■ What is required
Reproduce word for word the passage of the divorce law article below, starting with "The current law" and going on through "of the marriage.".

■ Selected extract

● ● ● ●

The September 2017 issue of our newsletter included an article tackling the topic of ‘no-fault’ divorces following the Court of Appeal’s decision in the case Owens v Owens. One year on, and following Mrs Owen’s dismissed appeal in the Supreme Court, this country’s lack of provision for a ‘no-fault divorce’ is now more than ever a prevalent family law topic. The denial of a divorce for Mrs Owens for another two years has sparked campaigns for a no-fault divorce and an urgent call for reform of the country’s current divorce laws.

The Law

The current law setting out the basis for divorce in England and Wales dates all the way back to a 1973 statute; the Matrimonial Causes Act. The only ground for divorce is the irretrievable breakdown of marriage. This is proven by one of five facts as follows:

  1. Adultery which the petitioner finds intolerable to live with;
  2. Unreasonable behaviour which the petitioner finds intolerable to live with;
  3. 2 years’ desertion;
  4. 2 years’ separation with consent;
  5. 5 years’ separation (no consent required).

The law means that the only way to divorce in the first two years after a separation is adultery or unreasonable behaviour – both fault based facts requiring one spouse to blame the other for the breakdown of the marriage.

The Owens Case concerned the interpretation of section 1(2)(b) of the MCA 1973 which provides that a petitioner must satisfy the court that the respondent has behaved in such a way that the petitioner cannot reasonably be expected to live with them.

What happened in the Owens case?

Tini Owens (aged 68) and her husband Hugh Owens (aged 80) have been married for 40 years. Mrs Owens initially consulted solicitors concerning a divorce in June 2012 but this was not pursued. It was not until February 2015 that Mrs Owens left the family home and in May 2015 she filed her divorce petition based on the grounds that their marriage had irretrievably broken down, due to Mr Owens’ unreasonable behaviour.

As encouraged by the Family Law Protocol, the petition contained anodyne particulars focussing on Mr Owens being moody and argumentative, not showing his wife love and affection, prioritising his work over their home life and not supporting Mrs Owens’ role as a homemaker. Mr Owens defended the petition and, further to a hearing later in 2015, Mrs Owens was allowed to amend her petition to expand on those allegations. The petition was significantly inflated with 27 examples of unreasonable behaviour.

● ● ● ●

■ Records shown
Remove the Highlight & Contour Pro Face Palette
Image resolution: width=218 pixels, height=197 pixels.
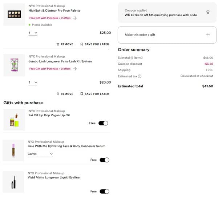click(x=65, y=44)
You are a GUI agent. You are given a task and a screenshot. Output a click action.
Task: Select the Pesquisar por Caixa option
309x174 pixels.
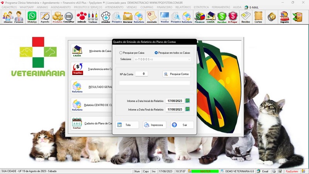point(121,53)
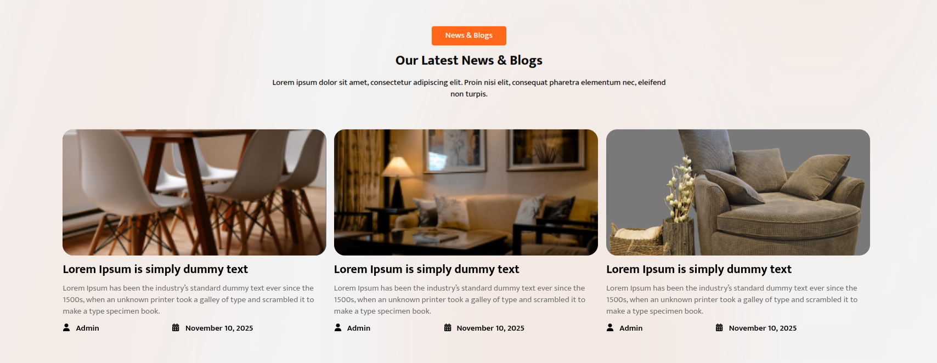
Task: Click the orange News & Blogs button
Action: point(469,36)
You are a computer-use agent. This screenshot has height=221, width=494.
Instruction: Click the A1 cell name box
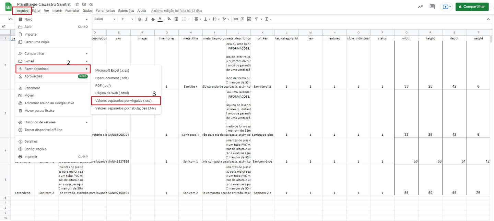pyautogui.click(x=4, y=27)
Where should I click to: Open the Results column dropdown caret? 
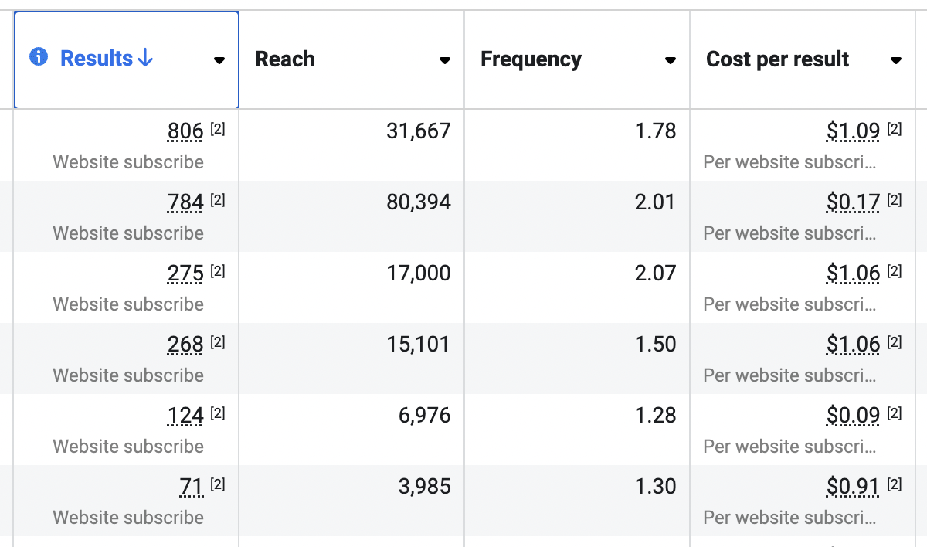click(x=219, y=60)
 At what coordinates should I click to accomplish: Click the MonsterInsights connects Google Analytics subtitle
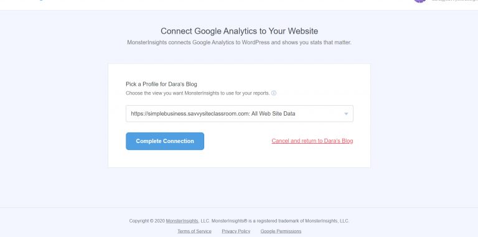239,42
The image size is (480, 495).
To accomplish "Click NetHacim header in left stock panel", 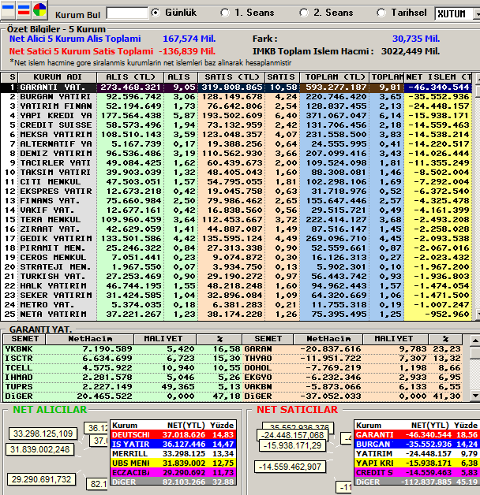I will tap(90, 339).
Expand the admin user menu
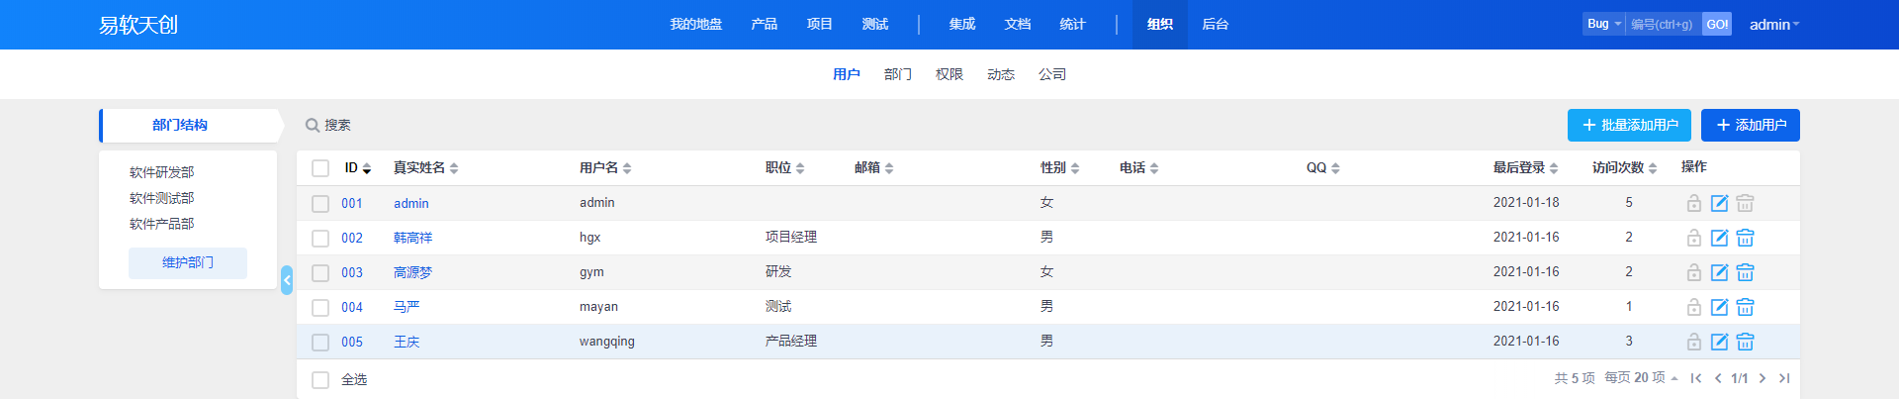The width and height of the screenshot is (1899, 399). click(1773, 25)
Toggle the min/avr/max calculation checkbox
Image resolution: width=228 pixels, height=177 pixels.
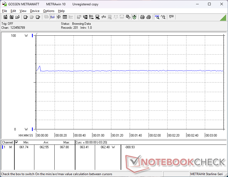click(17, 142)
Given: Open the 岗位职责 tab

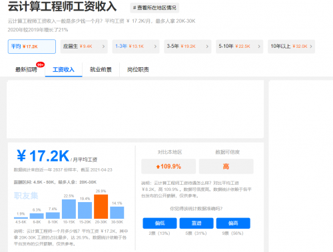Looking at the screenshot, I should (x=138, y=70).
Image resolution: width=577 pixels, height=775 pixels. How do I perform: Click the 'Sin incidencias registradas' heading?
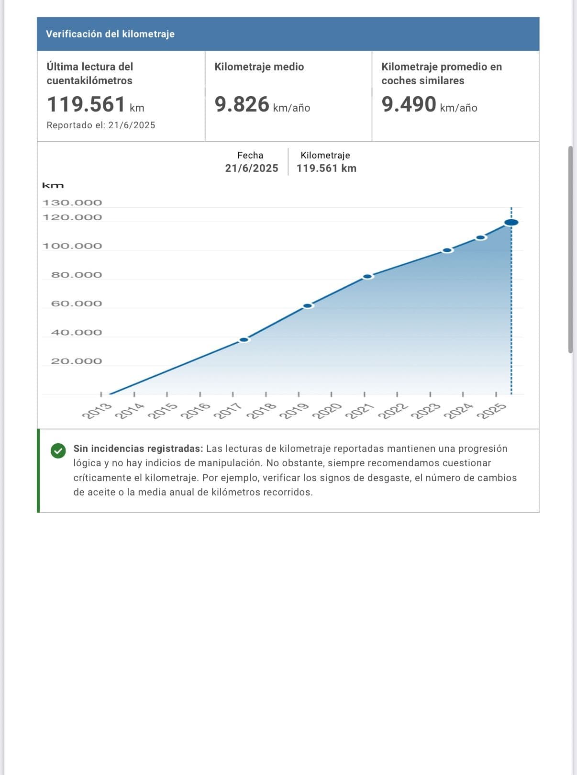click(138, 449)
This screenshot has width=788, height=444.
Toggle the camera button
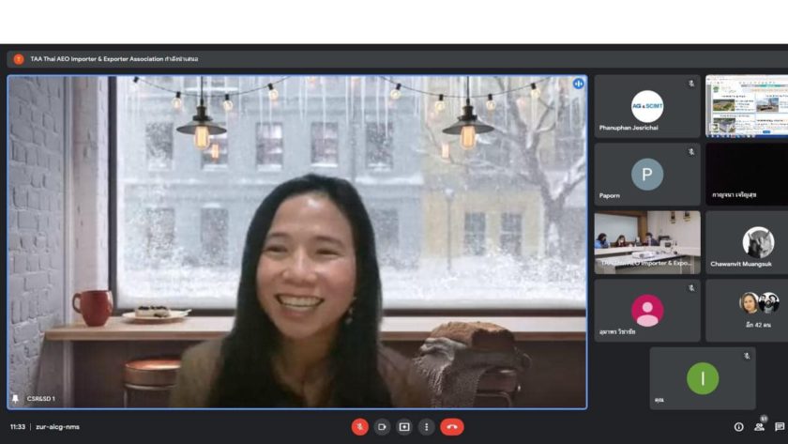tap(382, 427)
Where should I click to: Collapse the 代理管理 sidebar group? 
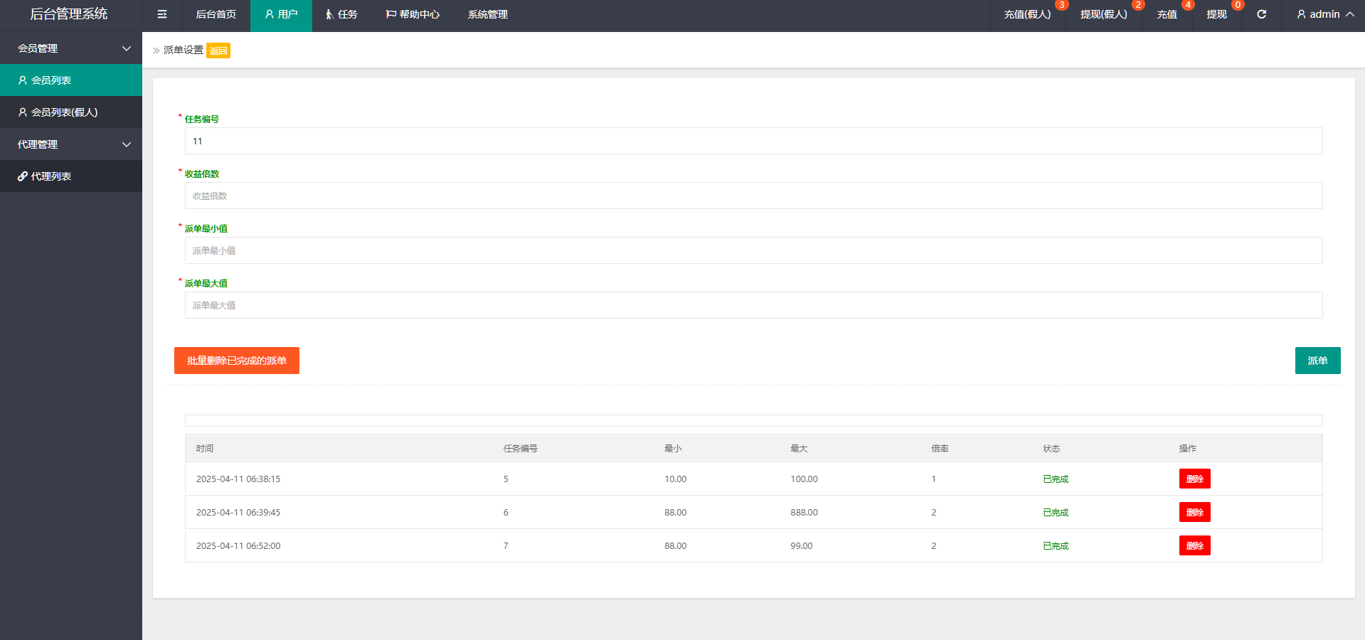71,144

● ● ● ●

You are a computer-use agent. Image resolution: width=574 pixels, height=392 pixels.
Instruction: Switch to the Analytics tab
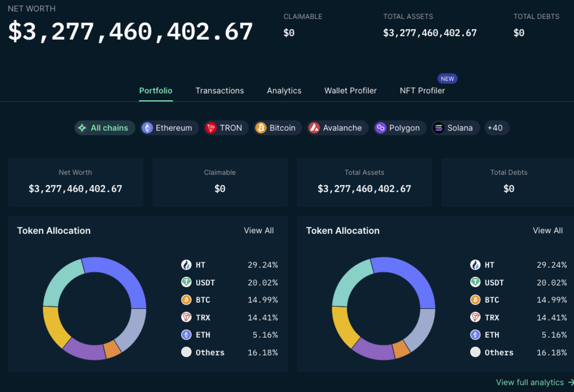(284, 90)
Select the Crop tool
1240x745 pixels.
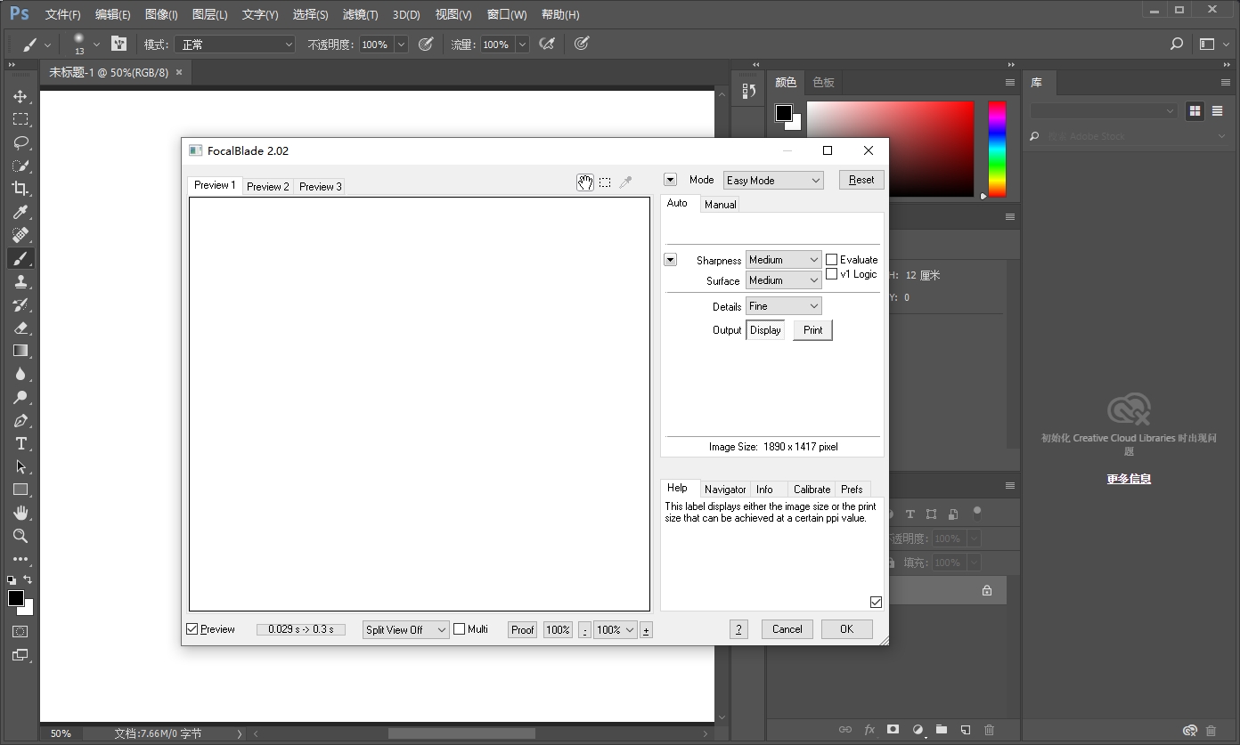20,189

● ● ● ●

■ The solution
The current law setting out the basis for divorce in England and Wales dates all the way back to a 1973 statute; the Matrimonial Causes Act. The only ground for divorce is the irretrievable breakdown of marriage. This is proven by one of five facts as follows:

  1. Adultery which the petitioner finds intolerable to live with;
  2. Unreasonable behaviour which the petitioner finds intolerable to live with;
  3. 2 years’ desertion;
  4. 2 years’ separation with consent;
  5. 5 years’ separation (no consent required).

The law means that the only way to divorce in the first two years after a separation is adultery or unreasonable behaviour – both fault based facts requiring one spouse to blame the other for the breakdown of the marriage.